Date/Time/Location: 10/14 9am - 11am, Cabell Library 320
Critical Thinking on the Internet
The critical reasoning skills that we developed in dealing with print-based media do not always readily transfer to the digital realm. How do you determine the author or owner of a web-site? What tools and practices help us to evaluate the authority of information on a web site? If content on the web is not static, how can the history and development of a web site be examined? This session is designed to address these questions and introduce tools and practices that can make us - and our students - more savvy users of the Internet.
Date/Time/Location: 10/19 1 - 2:30 pm, Cabell Library 320
Exploring Digital Storytelling: An Overview of the Process
Digital storytelling (DST) uses new digital tools to help ordinary people tell their own `true stories` in a compelling and emotionally engaging form. This session provides an overview of a process for creating your own digital stories and encourages faculty to explore how DST might work in their discipline/content area.

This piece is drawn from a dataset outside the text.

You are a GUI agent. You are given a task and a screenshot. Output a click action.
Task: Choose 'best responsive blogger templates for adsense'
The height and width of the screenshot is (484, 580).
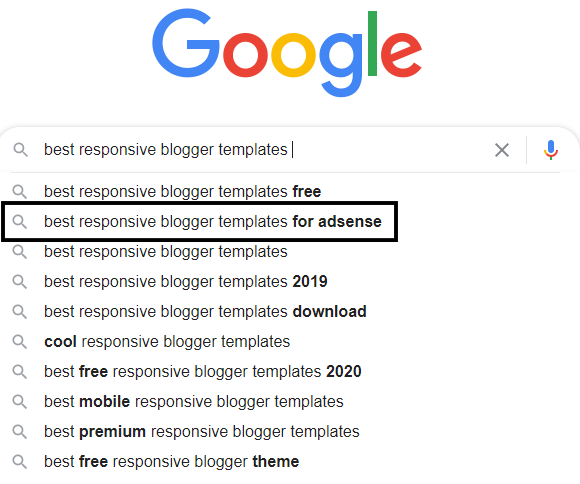(x=213, y=222)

Date/Time/Location: 10/21 9 - 11am, Harris Hall 5182
BROWN BAG LUNCHES - Harris Hall 5182
Exploring Open Courseware: Issues and Questions
OpenCourseWare is a term applied to course materials created by universities and shared freely with the world via the internet. Current examples include the MIT OpenCourseWare Project, Open Yale Courses, iTunesU and course videos on university YouTube channels. How are open access course materials impacting traditional notions of education? What advantages / disadvantages are presented by an open education model? Please join us to discuss these and other questions.
Date: Friday, October 2
Rethinking How We Teach Science
Content? Understanding? Facts? Application? How do you teach in a discipline that places equal value on facts and the application of those facts? Join us and share your
experiences in teaching science for understanding and application.
Date: Friday, October 29
Twitter: Does It Have A Place In Education?

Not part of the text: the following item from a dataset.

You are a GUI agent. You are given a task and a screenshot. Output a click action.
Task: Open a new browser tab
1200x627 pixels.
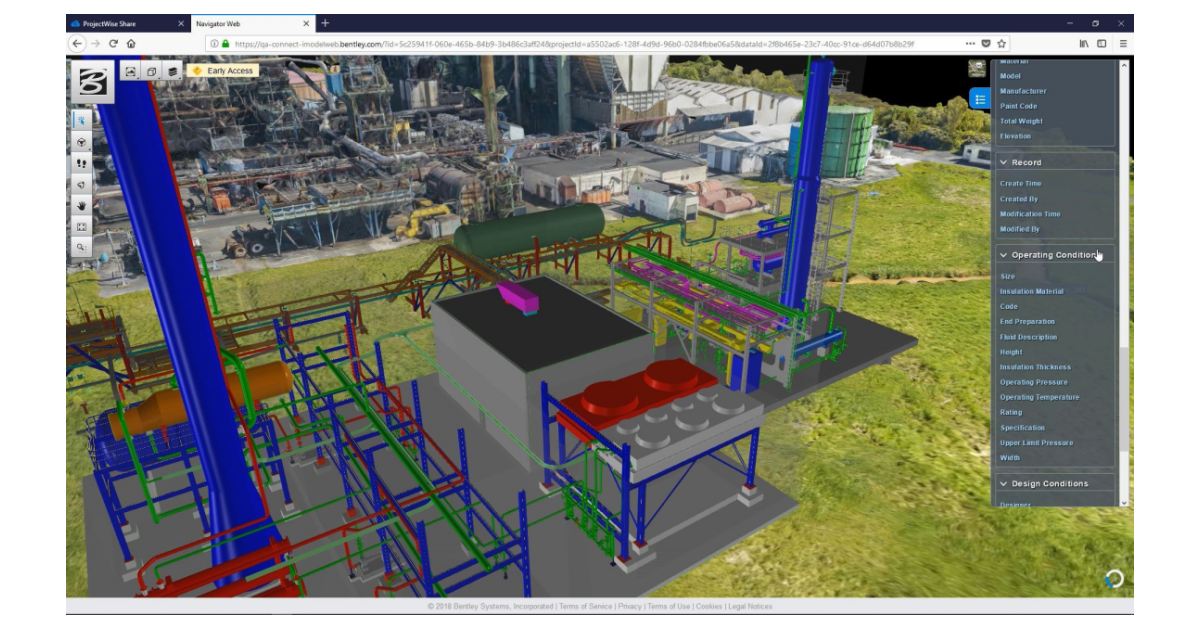(x=326, y=23)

Twitter is an increasingly popular social networking / communication tool which allows users to post brief (up to 140 characters) messages. It has begun to gain appeal in a
range of contexts including politics, journalism, business and education. This session will feature a panel of VCU faculty and staff who will share their varied uses of Twitter. Join us to participate in conversation about the possible advantages and disadvantages of using Twitter in education.
Date: Friday, October 16,
Scholarly Teaching
How do you make decisions about course design and/or revision? How do you make decisions about your own professional development? Join us for a conversation about what's worked and what hasn't. Together, we can learn to make more informed decisions about course design, pedagogy, teaching / learning styles and context.
Date: Friday, October 23
What Is Online Learning?
What is online learning? How does this differ from learning online? How is teaching being re-conceptualized as a result? With an estimated four million college students taking at least one online course this year, and forty-four states (including Virginia) now having significant online programs in their K-12 systems these questions beg fresh consideration for higher education. This brown bag session invites faculty members to discuss the current impact of the web on their courses, share ideas for online program development, and consider possible advantages and disadvantages afforded by teaching and learning online.